Toy industry unveils 2013 holiday lineup
The American International Toy Fair has some serious implications for toy companies' bottom lines.
The holiday season may seem like a distant memory -- or perhaps more like a recent credit card statement. But it's never too early to start planning for the next one, especially if you're a parent.
At least, that's what the toy industry hopes you're thinking as it gathers in New York this week for the 110th American International Toy Fair. Billed as the "largest toy and youth product marketplace in the Western Hemisphere," the event brings in more than 1,000 toy manufacturers, distributors, importers and sales agents -- all actively hawking their wares.The fair is produced by the Toy Industry Association, whose more than 550 toy manufacturers and importers reportedly account for an estimated 85% of the U.S. domestic toy market.
So this isn't just a game of checkers we're talking about. According to The NPD Group, overall U.S. retail toy sales totaled $16.5 billion last year. That's down slightly from 2011. There were some bright spots and signs of a recovering economy, however, as consumers pushed toy sales over the $5 billion mark in December for the first time in three years.
So this industry-only event has some dead-serious implications for toy companies -- who are working hard to convince the 20,000 or so retailers in attendance that their product will become this year's breakout amusement.
So far, some apparently adult-oriented diversions are making a buzz at this year's fair -- things like figurines and other spin-offs from upcoming movies and cable TV shows. Need a "Breaking Bad" action figure?
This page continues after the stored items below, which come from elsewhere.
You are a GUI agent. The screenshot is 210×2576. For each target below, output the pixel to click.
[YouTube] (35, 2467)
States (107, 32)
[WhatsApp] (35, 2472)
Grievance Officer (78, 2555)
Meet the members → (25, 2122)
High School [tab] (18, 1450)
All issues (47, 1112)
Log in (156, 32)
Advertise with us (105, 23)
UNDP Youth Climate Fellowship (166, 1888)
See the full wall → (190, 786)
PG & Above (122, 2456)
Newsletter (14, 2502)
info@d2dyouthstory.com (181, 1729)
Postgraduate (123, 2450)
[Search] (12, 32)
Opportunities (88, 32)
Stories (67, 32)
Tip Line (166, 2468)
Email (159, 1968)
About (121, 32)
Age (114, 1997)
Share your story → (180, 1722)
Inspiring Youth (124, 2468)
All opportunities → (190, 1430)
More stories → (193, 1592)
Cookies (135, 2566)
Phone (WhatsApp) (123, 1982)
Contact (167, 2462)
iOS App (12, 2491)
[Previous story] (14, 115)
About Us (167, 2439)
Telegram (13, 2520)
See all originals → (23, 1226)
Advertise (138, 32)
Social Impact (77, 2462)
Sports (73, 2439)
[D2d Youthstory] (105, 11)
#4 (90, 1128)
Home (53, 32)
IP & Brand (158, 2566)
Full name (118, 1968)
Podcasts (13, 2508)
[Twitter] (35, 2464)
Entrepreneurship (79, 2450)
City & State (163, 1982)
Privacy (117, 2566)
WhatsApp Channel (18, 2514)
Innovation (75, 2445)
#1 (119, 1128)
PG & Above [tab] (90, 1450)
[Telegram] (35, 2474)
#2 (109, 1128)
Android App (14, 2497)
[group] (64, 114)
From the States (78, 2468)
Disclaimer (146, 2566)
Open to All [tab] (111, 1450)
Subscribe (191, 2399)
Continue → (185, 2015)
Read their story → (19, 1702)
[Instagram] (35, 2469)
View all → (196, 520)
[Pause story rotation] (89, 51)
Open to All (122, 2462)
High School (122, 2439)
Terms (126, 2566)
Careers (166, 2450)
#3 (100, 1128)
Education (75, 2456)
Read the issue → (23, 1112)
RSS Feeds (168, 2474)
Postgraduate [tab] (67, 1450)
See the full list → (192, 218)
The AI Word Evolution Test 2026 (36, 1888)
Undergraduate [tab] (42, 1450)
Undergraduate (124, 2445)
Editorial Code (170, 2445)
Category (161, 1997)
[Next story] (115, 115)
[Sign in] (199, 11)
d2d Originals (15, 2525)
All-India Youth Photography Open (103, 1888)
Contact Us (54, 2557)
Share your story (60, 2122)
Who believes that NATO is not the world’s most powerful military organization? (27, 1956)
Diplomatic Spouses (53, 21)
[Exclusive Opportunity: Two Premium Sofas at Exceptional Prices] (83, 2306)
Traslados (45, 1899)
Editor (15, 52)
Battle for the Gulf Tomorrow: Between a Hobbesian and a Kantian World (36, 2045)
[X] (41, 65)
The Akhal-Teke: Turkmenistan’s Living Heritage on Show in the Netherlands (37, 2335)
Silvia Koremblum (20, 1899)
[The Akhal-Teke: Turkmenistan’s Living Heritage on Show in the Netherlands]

They've got one.
Interactive toys are also making a splash. There's a plush doll called Ubooly -- a "smart toy" that can talk and play games with you via an Apple (AAPL) iPhone or iPod. Slide your device into the Ubooly, says the Apple website, "and watch your friend come to life."
There are also updated versions of toys that even parents may be familiar with -- such as new Hot Wheels sets by Mattel (MAT), a digital Barbie vanity mirror that allows mess-free makeup experiments, and a softer and fluffier Play-Doh.
"We're reinventing older brands so that kids can rediscover them as if they were new," John Frascotti, chief marketing officer for Hasbro (HAS), told the Los Angeles Times. "A 5-year-old doesn't know or care that a toy has actually been around for decades."